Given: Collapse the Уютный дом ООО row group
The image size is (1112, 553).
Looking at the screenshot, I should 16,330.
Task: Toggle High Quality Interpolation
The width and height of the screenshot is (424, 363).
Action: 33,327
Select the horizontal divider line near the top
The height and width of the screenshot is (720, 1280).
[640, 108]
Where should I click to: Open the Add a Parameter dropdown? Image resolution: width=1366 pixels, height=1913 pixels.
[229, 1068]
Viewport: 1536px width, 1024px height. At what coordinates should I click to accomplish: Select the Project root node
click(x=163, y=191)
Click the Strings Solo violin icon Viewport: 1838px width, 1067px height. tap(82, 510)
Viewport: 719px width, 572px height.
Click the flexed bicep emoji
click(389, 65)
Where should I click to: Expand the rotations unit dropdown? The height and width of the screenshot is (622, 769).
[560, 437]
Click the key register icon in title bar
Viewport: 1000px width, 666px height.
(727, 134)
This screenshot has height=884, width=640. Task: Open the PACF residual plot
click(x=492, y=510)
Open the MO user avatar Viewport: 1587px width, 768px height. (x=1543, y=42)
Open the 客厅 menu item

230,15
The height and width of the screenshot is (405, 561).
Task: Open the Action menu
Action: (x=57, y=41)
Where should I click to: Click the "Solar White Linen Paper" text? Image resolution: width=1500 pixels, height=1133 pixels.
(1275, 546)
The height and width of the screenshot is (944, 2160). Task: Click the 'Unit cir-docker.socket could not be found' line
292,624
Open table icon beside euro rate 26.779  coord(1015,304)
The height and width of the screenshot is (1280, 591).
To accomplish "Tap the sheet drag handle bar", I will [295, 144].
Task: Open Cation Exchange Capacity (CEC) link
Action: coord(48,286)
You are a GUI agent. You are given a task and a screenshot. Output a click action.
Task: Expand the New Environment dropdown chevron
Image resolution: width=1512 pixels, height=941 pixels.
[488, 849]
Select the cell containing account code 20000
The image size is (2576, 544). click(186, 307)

**How to complete this task:** Would you transcribe exactly the lines from the one containing "Where should I click to: Click" to the end of the material, and leave out the rest?

**Solution:**
Where should I click to: Click the "Solar White Linen Paper" text? Image resolution: width=1500 pixels, height=1133 pixels.
(1275, 546)
The height and width of the screenshot is (944, 2160). Task: Click the 'Unit cir-docker.socket could not be found' line
292,624
Open table icon beside euro rate 26.779  coord(1015,304)
The height and width of the screenshot is (1280, 591).
To accomplish "Tap the sheet drag handle bar", I will [295, 144].
Task: Open Cation Exchange Capacity (CEC) link
Action: coord(48,286)
You are a GUI agent. You are given a task and a screenshot. Output a click action.
Task: Expand the New Environment dropdown chevron
Image resolution: width=1512 pixels, height=941 pixels.
[488, 849]
Select the cell containing account code 20000
The image size is (2576, 544). click(186, 307)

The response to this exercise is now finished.